He had the second attic room in a house on a dead-end street lined with two-story buildings, an area about nine by fifteen feet, overflowing with books, magazines, and newspapers scattered all over the floor. There was a bed without a headboard, with a mattress and one blanket. A few shirts and some trousers hung from nails in the wall, and behind the door there was a mirror and a little shelf with his shaving things. A dangling bulb shone a dirty light on the room, which was made even smaller by its incredible disorder. As soon as he entered, he went down on all fours to drag out from under the bed—the dust made him sneeze—the chipped basin which was probably the object he treasured most in the place.
The rooms had no bath. In the patio, there were two common lavatories and a faucet, where all the neighbors got water for washing and cooking. During the day there were always lines, but not at night, so Mayta went down, filled his basin, and returned to his room—carefully, so he wouldn’t spill a drop—all in a few minutes. He undressed, lay down on his bed, and sank his feet in the basin. Ah, how restful. He had often fallen asleep giving himself a footbath, and would awaken sneezing and frozen to death. But he didn’t fall asleep this time. While the fresh, soothing sensation spread from his feet to his ankles and legs and the fatigue diminished, he thought that even if it had no concrete effect, it was a good thing that someone reminded him: what happened to those literati, historians, and philosophers at San Marcos should not happen to a revolutionary. A revolutionary should not forget that he lives, fights, and dies to make revolution and not to …

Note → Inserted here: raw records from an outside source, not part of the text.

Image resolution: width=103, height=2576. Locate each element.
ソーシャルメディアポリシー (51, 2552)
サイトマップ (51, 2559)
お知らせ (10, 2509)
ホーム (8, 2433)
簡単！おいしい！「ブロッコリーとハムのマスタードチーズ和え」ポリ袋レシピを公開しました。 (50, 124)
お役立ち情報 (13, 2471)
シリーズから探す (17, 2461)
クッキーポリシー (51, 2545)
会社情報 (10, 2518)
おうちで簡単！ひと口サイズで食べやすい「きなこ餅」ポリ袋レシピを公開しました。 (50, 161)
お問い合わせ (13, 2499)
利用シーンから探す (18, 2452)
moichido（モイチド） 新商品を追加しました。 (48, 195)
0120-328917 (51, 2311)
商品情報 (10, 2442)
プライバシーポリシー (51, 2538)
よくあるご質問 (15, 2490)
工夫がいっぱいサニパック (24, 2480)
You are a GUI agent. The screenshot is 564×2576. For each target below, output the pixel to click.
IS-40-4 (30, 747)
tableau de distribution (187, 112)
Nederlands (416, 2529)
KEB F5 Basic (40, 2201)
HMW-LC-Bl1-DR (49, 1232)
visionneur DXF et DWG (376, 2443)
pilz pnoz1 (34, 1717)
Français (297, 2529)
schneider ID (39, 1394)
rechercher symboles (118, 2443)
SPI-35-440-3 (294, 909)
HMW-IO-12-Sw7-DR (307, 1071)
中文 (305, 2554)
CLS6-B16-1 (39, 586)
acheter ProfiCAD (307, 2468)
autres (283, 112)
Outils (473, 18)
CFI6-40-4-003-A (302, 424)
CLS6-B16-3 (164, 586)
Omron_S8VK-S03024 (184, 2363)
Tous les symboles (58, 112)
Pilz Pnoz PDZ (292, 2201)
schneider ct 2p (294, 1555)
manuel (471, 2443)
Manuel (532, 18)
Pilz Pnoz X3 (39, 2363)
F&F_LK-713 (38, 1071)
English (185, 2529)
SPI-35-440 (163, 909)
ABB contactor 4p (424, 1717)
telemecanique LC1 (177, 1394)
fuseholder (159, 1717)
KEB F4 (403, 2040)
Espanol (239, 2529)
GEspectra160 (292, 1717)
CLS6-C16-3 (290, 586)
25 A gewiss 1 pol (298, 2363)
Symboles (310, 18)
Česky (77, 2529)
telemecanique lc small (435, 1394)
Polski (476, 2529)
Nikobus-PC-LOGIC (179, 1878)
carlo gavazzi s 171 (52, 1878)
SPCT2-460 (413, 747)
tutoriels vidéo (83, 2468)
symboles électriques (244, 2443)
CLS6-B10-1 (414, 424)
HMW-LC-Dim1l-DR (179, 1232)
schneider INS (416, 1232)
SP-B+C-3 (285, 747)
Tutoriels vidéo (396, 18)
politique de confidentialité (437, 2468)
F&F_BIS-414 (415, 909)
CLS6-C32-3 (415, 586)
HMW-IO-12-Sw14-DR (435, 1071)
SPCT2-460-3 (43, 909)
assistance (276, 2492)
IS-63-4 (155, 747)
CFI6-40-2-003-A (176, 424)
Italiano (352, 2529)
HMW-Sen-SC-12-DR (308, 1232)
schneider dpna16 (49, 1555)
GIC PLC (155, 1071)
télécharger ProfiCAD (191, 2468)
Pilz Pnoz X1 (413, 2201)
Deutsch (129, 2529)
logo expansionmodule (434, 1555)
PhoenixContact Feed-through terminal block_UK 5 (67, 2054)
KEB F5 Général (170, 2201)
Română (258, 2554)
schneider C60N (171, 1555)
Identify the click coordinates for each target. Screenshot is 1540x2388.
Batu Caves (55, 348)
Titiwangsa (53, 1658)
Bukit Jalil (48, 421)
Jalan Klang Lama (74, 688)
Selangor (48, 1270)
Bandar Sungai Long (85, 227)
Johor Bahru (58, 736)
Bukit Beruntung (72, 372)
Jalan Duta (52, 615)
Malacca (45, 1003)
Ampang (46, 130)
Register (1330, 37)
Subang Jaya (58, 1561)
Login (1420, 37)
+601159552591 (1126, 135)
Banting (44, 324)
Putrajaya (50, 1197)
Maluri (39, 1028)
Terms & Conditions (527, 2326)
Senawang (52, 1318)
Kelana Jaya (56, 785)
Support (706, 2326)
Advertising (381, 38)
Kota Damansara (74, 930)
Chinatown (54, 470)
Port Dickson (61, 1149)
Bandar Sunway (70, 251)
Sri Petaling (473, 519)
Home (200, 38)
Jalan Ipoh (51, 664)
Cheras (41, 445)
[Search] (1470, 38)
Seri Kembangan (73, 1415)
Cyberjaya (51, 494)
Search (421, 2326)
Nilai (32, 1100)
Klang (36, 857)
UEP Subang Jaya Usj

“Let’s get the check,” says Moises. “Enough talk. I’ll pay. Rather, the center will pay. Stick that wallet where the sun won’t shine on it.”
But there is no more sun. The sky has clouded over, and when we leave the Costa Verde, it looks like winter. One of those typical afternoons in Lima, wet, with a low sky that threatens and blusters, promising a storm that never comes. When he picks up his pistol at the entrance—“It’s a 7.65 Browning,” he tells me—Moises checks to see if the safety is on. He puts it in the glove compartment.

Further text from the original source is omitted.